TORC2 Structure and Function.

Author information

1
Department of Molecular Biology, and Institute of Genetics and Genomics of Geneva (iGE3), University of Geneva, 30 quai Ernest Ansermet, CH1211 Geneva, Switzerland.
2
Department of Molecular Biology, and Institute of Genetics and Genomics of Geneva (iGE3), University of Geneva, 30 quai Ernest Ansermet, CH1211 Geneva, Switzerland; National Centre of Competence in Research "Chemical Biology", University of Geneva, Geneva CH-1211, Switzerland.
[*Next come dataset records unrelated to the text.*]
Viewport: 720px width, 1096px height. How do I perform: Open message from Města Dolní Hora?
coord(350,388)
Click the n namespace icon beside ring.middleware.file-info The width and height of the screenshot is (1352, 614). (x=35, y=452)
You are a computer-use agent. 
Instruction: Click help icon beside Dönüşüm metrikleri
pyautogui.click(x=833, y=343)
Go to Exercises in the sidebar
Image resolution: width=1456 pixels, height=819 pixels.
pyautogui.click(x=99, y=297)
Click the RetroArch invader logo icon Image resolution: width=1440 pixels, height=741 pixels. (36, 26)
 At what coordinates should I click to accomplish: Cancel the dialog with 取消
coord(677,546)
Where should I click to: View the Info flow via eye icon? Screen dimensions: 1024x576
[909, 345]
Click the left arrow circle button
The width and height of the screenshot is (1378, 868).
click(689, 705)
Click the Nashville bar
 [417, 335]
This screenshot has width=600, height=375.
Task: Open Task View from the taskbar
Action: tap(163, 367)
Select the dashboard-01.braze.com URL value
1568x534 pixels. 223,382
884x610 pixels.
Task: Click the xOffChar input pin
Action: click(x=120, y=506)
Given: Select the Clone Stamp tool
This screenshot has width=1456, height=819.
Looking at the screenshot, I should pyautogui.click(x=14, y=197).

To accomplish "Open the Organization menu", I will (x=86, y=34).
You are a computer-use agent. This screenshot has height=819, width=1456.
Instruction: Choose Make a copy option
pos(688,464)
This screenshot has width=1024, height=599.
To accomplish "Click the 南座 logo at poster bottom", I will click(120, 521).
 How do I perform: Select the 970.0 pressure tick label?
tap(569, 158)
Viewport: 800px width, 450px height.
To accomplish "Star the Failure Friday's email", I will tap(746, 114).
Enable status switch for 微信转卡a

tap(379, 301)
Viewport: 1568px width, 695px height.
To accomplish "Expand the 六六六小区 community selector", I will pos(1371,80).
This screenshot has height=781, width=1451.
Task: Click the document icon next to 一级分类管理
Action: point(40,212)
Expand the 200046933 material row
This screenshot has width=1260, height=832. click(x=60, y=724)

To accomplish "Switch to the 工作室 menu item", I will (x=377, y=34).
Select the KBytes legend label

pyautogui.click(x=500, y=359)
Electronic address: Robbie.Loewith@unige.ch.

Abstract

The target of rapamycin (TOR) kinase functions in two multiprotein complexes, TORC1 and TORC2. Although both complexes are evolutionarily conserved, only TORC1 is acutely inhibited by rapamycin. Consequently, only TORC1 signaling is relatively well understood; and, at present, only mammalian TORC1 is a validated drug target, pursued in immunosuppression and oncology. However, the knowledge void surrounding TORC2 is dissipating. Acute inhibition of TORC2 with small molecules is now possible and structural studies of both TORC1 and TORC2 have recently been reported. Here we review these recent advances as well as observations made from tissue-specific mTORC2 knockout mice. Together these studies help define TORC2 structure-function relationships and suggest that mammalian TORC2 may one day also become a bona fide clinical target.

KEYWORDS:

cancer; conditional knockout mouse model; cryo-electron microscopy; membrane tension homeostasis; metabolism; subunit conservation; subunit topology; target of rapamycin complex 2 (TORC2); therapeutic potential

PMID:
27161823
DOI:
10.1016/j.tibs.2016.04.001
[Indexed for MEDLINE]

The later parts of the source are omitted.